Se le permettessero di far fronte a quelle due ore settimanali in più rispetto al regolamento comunale, quali costi dovrebbe affrontare?
- Soltanto per il terapista ABA, calcolando sessanta euro l’ora, dovrei far fronte a un costo medio mensile di circa 480 euro.
La vicenda della famiglia Inturri ha posto in evidenzia una serie di criticità sistemiche che rendono la battaglia per i diritti dei bambini con disabilità un percorso a ostacoli, durante il quale i genitori si sentono abbandonati dalle istituzioni a causa di inefficienze burocratiche e di una disconnessione tra gli enti, a partire dalle diagnosi che inizialmente gli enti locali (NPI e Centro autismo di Siracusa) non hanno identificato le problematiche di N., costringendo i genitori a rivolgersi a proprie spese all’Istituto Gaslini di Genova per una diagnosi accurata e completa.
Ancor più grave come nonostante le raccomandazioni cliniche, al bambino non sia stato assegnato un terapista per le ore necessarie in base a un regolamento comunale restrittivo che non tiene conto delle esigenze reali del bambino e dei principi di legge, giustificando le carenze con la mancanza di fondi che – secondo quanto affermato dall’intervistato – dipenderebbero dall’incapacità dell’amministrazione di accedere ai finanziamenti disponibili, una situazione aggravata mancanza di coordinamento tra scuola, Comune e ASP, che impedisce la creazione di un progetto di vita realmente integrato e personalizzato, lasciando la famiglia a gestire un sistema frammentato.
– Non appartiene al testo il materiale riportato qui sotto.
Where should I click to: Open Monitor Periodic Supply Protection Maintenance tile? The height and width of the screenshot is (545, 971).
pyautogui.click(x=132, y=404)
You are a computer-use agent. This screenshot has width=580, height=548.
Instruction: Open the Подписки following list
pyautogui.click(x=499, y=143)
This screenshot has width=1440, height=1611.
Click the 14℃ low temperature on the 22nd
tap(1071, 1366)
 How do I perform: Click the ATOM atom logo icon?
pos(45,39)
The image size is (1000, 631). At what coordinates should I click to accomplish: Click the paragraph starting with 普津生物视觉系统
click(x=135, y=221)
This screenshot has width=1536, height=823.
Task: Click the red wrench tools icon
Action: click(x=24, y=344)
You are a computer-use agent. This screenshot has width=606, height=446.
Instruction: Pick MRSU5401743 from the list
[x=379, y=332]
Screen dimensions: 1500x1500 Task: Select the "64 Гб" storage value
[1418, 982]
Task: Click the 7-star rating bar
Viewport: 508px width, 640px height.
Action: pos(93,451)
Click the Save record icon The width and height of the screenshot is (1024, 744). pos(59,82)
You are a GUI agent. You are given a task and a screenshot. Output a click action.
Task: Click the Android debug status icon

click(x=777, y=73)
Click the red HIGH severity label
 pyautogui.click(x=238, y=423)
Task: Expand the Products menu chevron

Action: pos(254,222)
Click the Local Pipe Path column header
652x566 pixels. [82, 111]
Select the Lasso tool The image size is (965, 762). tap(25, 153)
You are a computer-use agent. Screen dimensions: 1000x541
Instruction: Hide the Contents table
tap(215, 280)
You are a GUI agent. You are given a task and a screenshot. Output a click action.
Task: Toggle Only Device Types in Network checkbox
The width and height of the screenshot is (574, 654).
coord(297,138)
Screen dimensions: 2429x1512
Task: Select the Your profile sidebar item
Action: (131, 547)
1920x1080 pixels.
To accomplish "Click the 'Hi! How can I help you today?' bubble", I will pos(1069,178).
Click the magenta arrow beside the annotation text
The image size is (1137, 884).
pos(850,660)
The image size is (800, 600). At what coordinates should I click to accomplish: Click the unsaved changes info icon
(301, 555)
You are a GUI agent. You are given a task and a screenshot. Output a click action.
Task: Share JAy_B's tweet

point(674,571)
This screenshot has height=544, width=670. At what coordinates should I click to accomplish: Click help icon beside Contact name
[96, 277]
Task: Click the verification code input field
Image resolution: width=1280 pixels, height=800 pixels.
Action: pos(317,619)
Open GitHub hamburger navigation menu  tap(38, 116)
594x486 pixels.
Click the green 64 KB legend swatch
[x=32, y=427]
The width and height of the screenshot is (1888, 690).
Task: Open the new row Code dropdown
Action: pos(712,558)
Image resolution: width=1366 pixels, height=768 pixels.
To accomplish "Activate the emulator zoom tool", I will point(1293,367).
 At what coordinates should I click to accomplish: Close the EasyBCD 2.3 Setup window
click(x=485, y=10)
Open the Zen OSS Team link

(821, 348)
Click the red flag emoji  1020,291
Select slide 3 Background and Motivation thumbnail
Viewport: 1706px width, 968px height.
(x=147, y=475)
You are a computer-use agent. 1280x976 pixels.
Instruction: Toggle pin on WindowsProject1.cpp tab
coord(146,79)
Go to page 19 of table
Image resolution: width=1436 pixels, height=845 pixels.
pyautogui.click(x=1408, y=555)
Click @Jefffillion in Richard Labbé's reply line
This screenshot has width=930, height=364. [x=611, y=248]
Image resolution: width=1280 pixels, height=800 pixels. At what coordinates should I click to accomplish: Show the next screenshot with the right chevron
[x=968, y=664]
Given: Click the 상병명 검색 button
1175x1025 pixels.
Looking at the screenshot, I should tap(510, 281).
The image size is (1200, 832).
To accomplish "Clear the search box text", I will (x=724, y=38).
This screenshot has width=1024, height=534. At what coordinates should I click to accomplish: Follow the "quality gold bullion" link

L’esperienza del Dott. Inturri e di suo figlio N. è un chiaro esempio di come il sistema di sostegno alle disabilità, pur basato su un impianto normativo solido, si sgretoli nell’applicazione pratica a causa di inefficienze burocratiche, mancanza di fondi e scarsa collaborazione tra gli enti pubblici, con la conseguenza che la battaglia dei genitori non riguarda più la necessità di un servizio, ma il diritto a ottenerlo per vie legali o a proprie spese, con l’aggravante di dover combattere contro la scarsa sensibilità dei responsabili degli enti preposti e una burocrazia che sembra progettata per scoraggiare e rallentare.
Il senso di abbandono lamentato dai genitori non deriva infatti dalla totale assenza di servizi, ma dalla loro incompletezza, ritardo e disallineamento rispetto alle reali esigenze dei bambini.
Può una famiglia trovarsi a essere l’unico vero “case manager”, costretta a supplire alle carenze strutturali del sistema, dall’ottenere una diagnosi precisa all’assicurare un’assistenza adeguata a scuola e fuori, spesso sostenendo costi insostenibili?
In presenza di un impianto normativo efficiente, chi ne controlla l’applicazione?
Gian J. Morici
Il caso di Avola, così come suggerito dallo stesso intervistato, non sembra essere un’eccezione isolata, ma un riflesso di una problematica più ampia, che richiede una revisione dei meccanismi di erogazione dei servizi, una maggiore sinergia tra gli enti e una gestione dei fondi più attenta e basata sui bisogni individuali, piuttosto che su regolamenti locali limitanti.